Balance the fisc?
When Union finance minister Nirmala Sitharaman presented the 2020-21 Union Budget last year, she announced that the Revised Estimate (RE) for the 2019-20 fiscal deficit would be 3.8% of GDP, 50 basis points higher than the Budget Estimate (BE) of 3.3%. It was seen as an undesirable development by the markets.
The BSE Sensex fell by 2.4% on February 1, 2020. Sitharaman pegged the 2021-22 fiscal deficit at 3.5% of Gross Domestic Product (GDP). Then the pandemic struck, making budgetary calculations completely irrelevant.
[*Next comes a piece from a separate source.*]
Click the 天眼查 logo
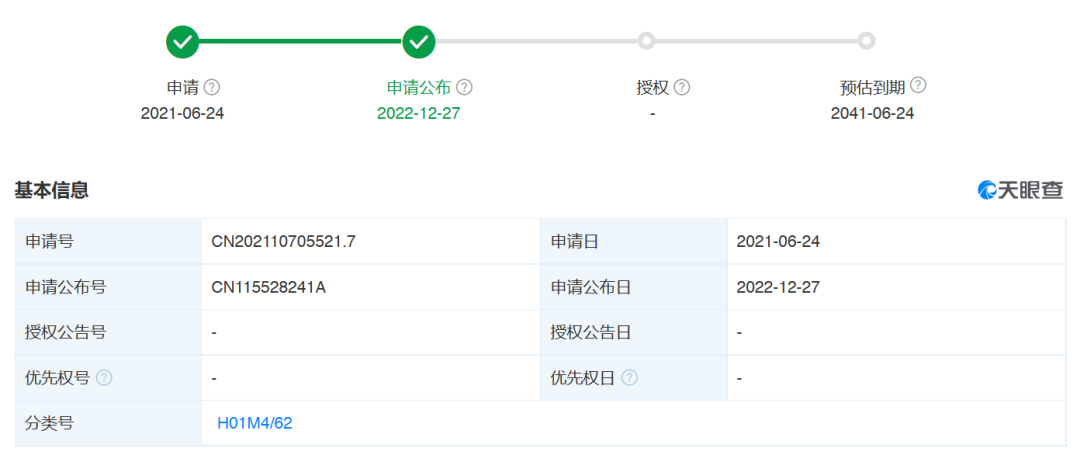The height and width of the screenshot is (476, 1080). pos(1020,190)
Not only has the fiscal deficit reached an all-time high of 9.5% of GDP in 2020-21,as per the Revised Estimates (RE) given in the 2021-22 budget, it is not expected to come down anytime soon. Sitharaman said in her budget speech on Monday that she expects the fiscal deficit to come down to 4.5% by 2025-26.
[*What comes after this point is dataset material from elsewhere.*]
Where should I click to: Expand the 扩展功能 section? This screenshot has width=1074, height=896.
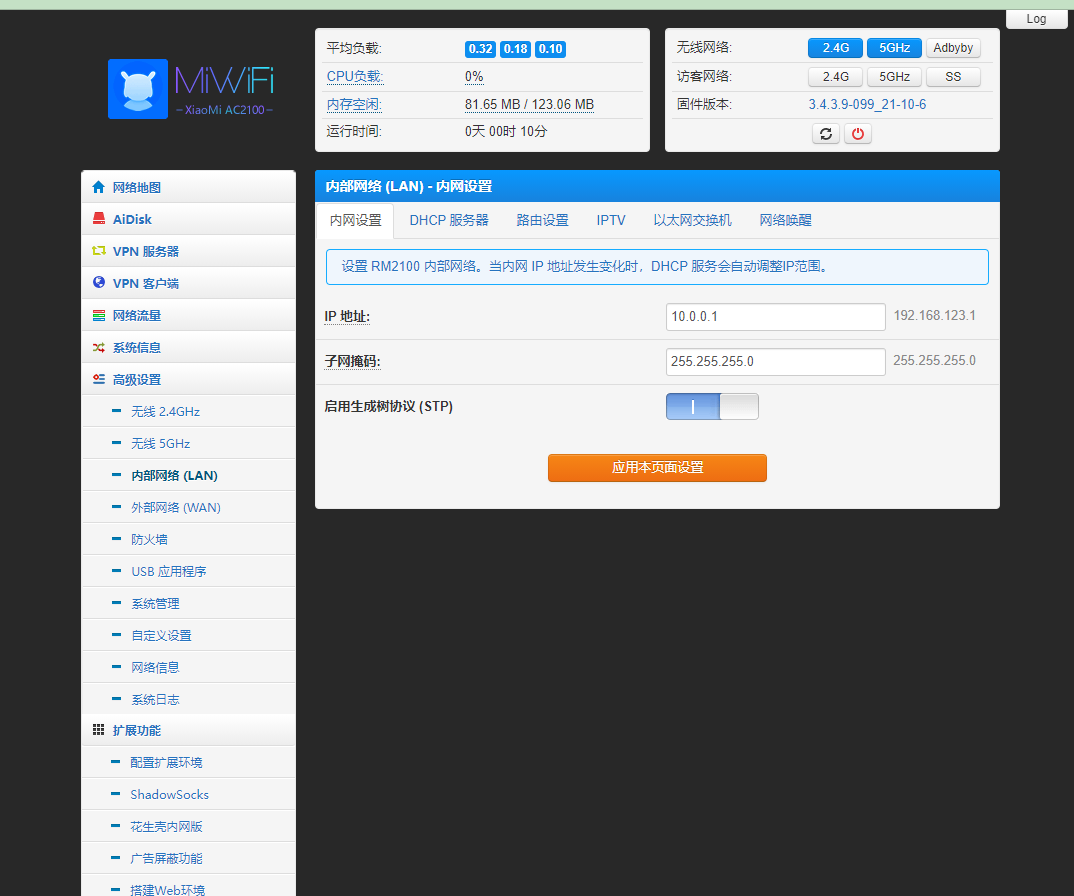pos(136,730)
In normal times, this would have created a huge uproar. But these are not normal times, and the BSE Sensex endorsed the fiscal deviation, which is crucial for growth, by rising 5% on budget day.
It is useful to understand how the government’s fiscal math changed during and after the pandemic, and the assumption behind the 2021-22 Budget Estimate (BE).
India’s absolute fiscal deficit almost doubled from ₹9.3 lakh crore in 2019-20 to ₹19.5 lakh crore 2020-21 (RE). When compared to the 2020-21 BE numbers, the 2020-21 RE fiscal deficit has increased by 2.3 times. To be sure, this is not the additional government spending during the pandemic.
Total central government spending increased 1.3 times from ₹26.9 lakh crore in 2019-20 to ₹34.5 lakh crore in 2020-21 (RE). When compared to the BE figure of ₹30.4 lakh crore for 2020-21, the increase was 13.5%.
The rest of the increase in fiscal deficit can be attributed to two factors. The first is the fall in nominal GDP in 2020-21 , a contraction of 4.4%.
With the denominator going down, the fiscal deficit as a percentage of GDP can increase for the same amount of absolute deficit. The other big reason for an increase in the fiscal deficit is a sharp fall in revenue collections, the biggest components of the three receipt items – revenue receipts, recovery of loans and other receipts (disinvestment). These three are subtracted from the government’s total spending to calculate the fiscal deficit.
Revenue receipts, as per RE figures, fell short of the 2020-21 BE numbers by more than ₹4.6 lakh crore. Disinvestment income is expected to be just ₹32,000 crore (RE) against the BE target of ₹2.1 lakh crore.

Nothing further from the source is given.